They drank hot chocolate in the pavilion, once the ice had become so crowded with skaters that steady progress was nigh on impossible. From their table by the window they watched young boys darting recklessly between the adults. Caroline realized that she hadn’t been feeling the winter weather as she normally did. Perhaps being close to Corin was enough to warm her—it seemed to make her blood run more quickly than ever before.

“You have the most extraordinary eyes, Miss Fitzpatrick,” Corin told her, smiling bashfully. “Why, they shine like silver dollars against the snow out there!” he exclaimed.

Caroline had no idea how to reply to him. She was not used to compliments, and so she looked down into her cup, embarrassed.

“Bathilda says that I have cold eyes. She laments that I did not inherit my father’s shade of blue,” she said, stirring her chocolate slowly.

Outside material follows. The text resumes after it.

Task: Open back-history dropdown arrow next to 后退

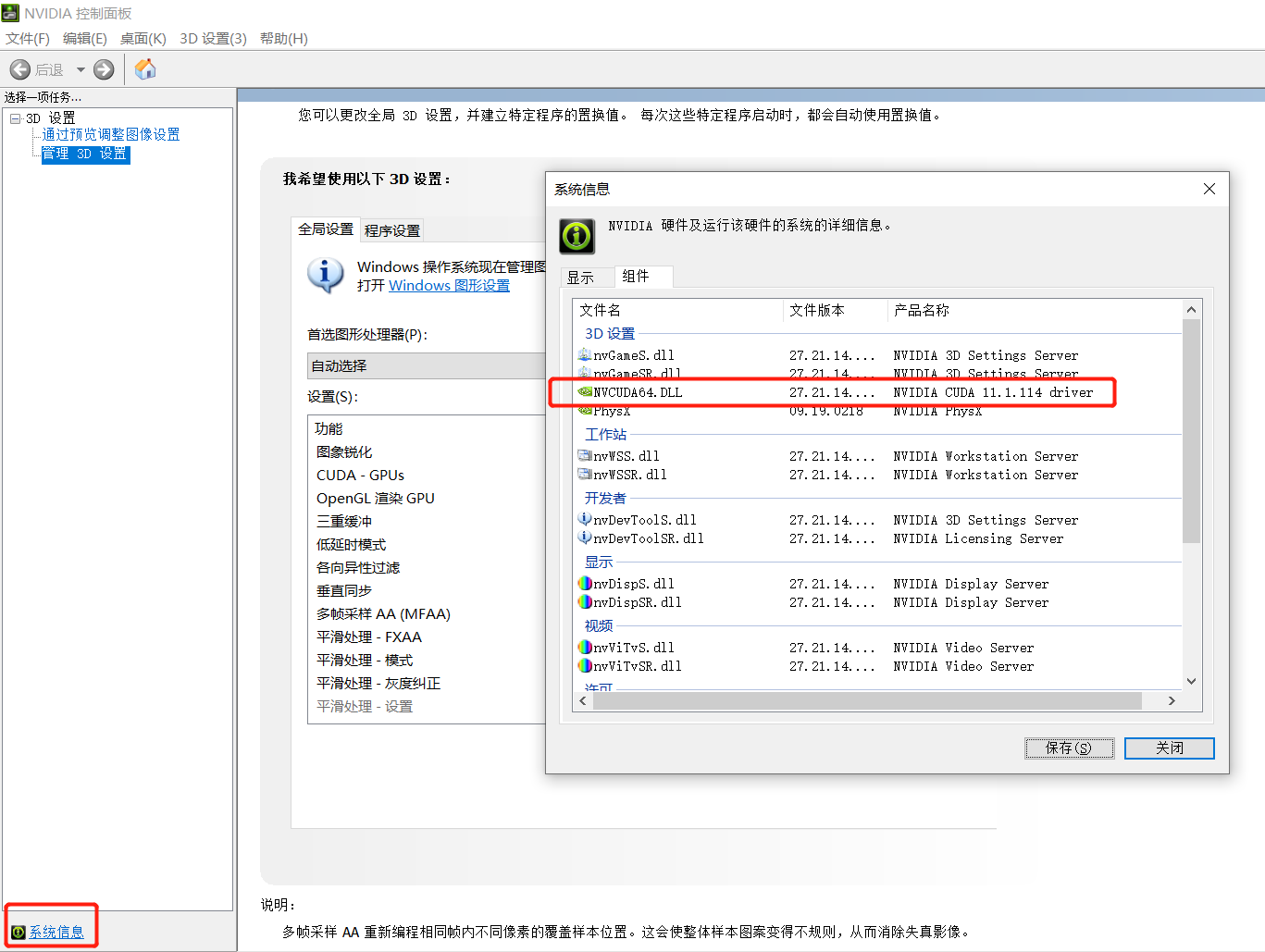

But Corin reached out a finger and lifted her chin, and she felt his touch like an electric charge. “Your aunt is quite wrong,” he declared.

H
is proposal came a scant three weeks later, as the ice began to melt in the parks and the washed-out sky took on a deeper hue. He called upon her on a Tuesday afternoon, knowing he would find her alone, it being her aunt’s custom to play bridge with Lady Atwell on that day. As Sara ushered him into the room, color poured into Caroline’s face and her throat went dry, and when she rose to greet him her legs were soft and uncooperative. A potent cocktail of joy and terror seemed to undo her whenever she saw him, and it grew stronger every time. Words vanished from Caroline’s mind, and as Sara closed the door she smiled a tight, excited smile at her mistress.

“How kind of you to call,” Caroline managed at last, her voice trembling like her hands. “I trust you are well?”

Instead of replying, Corin turned his hat around in his hands, began to speak but faltered, hooked a finger into his collar and tugged as if to loosen it. Caroline clasped her hands together to still them, and waited, watching him in astonishment. “Won’t . . . won’t you sit down?” she offered at length. Corin glanced at her and seemed to find some resolve at last.

“No, I won’t sit down,” he declared, startling Caroline with the gruffness of his tone. They faced each other for a long moment, at an impasse, then Corin crossed the room in two large strides, took Caroline’s face in his hands and kissed her. The press of his mouth was so shocking that Caroline made no move to stop him, or to move away as she knew she ought. She was struck by the unexpected softness of his lips, and the heat of him. She could not breathe, and dizziness confounded her even as a peculiar warm ache began in her stomach.

“Mr. . . . Mr. Massey . . .” she stammered when he pulled away, still holding her face in his hands and studying her with quiet urgency.

“Caroline . . . come away with me. Marry me,” he said. Caroline could scarcely find the words to answer him.

“Do you . . . do you love me, then?” she asked at last. Her pulse jumped up in panic as she waited for his answer, for the words she so longed to hear.

“Do you not know? Can’t you tell?” he asked, incredulously. “I have loved you since the first moment I met you. The very first moment,” he murmured. Caroline shut her eyes, overwhelmed with relief. “You’re smiling,” Corin said, brushing his finger over her cheek. “Does that mean you will marry me, or that you’re laughing at me?” He smiled anxiously, and Caroline took his hand in hers, pressed it to her face.

“It means I will marry you, Mr. Massey. It means that . . . I want nothing more than to marry you,” she breathed.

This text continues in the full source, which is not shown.